A non-relapsing secondary multiple sclerosis describes the secondary progressive phase of MS (SPMS) characterized by a continuous, gradual worsening of neurological function without superimposed acute relapses or evidence of new inflammatory activity on MRI. This clinical presentation is often referred to as "non-active SPMS," indicating progression in the absence of acute disease exacerbations.
What is the new treatment for secondary progressive MS?

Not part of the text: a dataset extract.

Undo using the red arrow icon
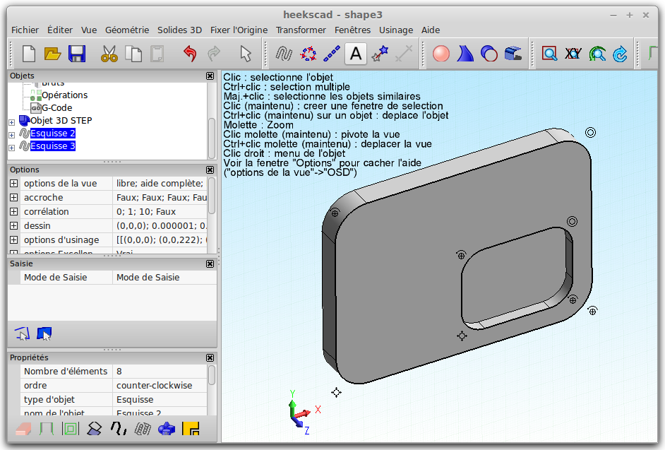This screenshot has width=665, height=450. [x=189, y=54]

Siponimod (Mayzent) is an oral sphingosine 1-phosphate receptor modulator approved for the treatment of active secondary progressive multiple sclerosis (SPMS). It works by sequestering lymphocytes in lymph nodes, reducing their migration into the central nervous system. Clinical trials demonstrated its efficacy in slowing disability progression and reducing relapse rates in patients with active SPMS.
How to reverse secondary progressive MS?
Currently, there are no treatments that can reverse secondary progressive multiple sclerosis (SPMS). Therapeutic strategies primarily focus on slowing disease progression and managing symptoms to preserve neurological function. Approved disease-modifying therapies for SPMS, such as siponimod and cladribine, aim to reduce the rate of disability progression, particularly in patients with active disease. Research continues into neuroprotective and remyelinating agents, but these are not yet available for disease reversal.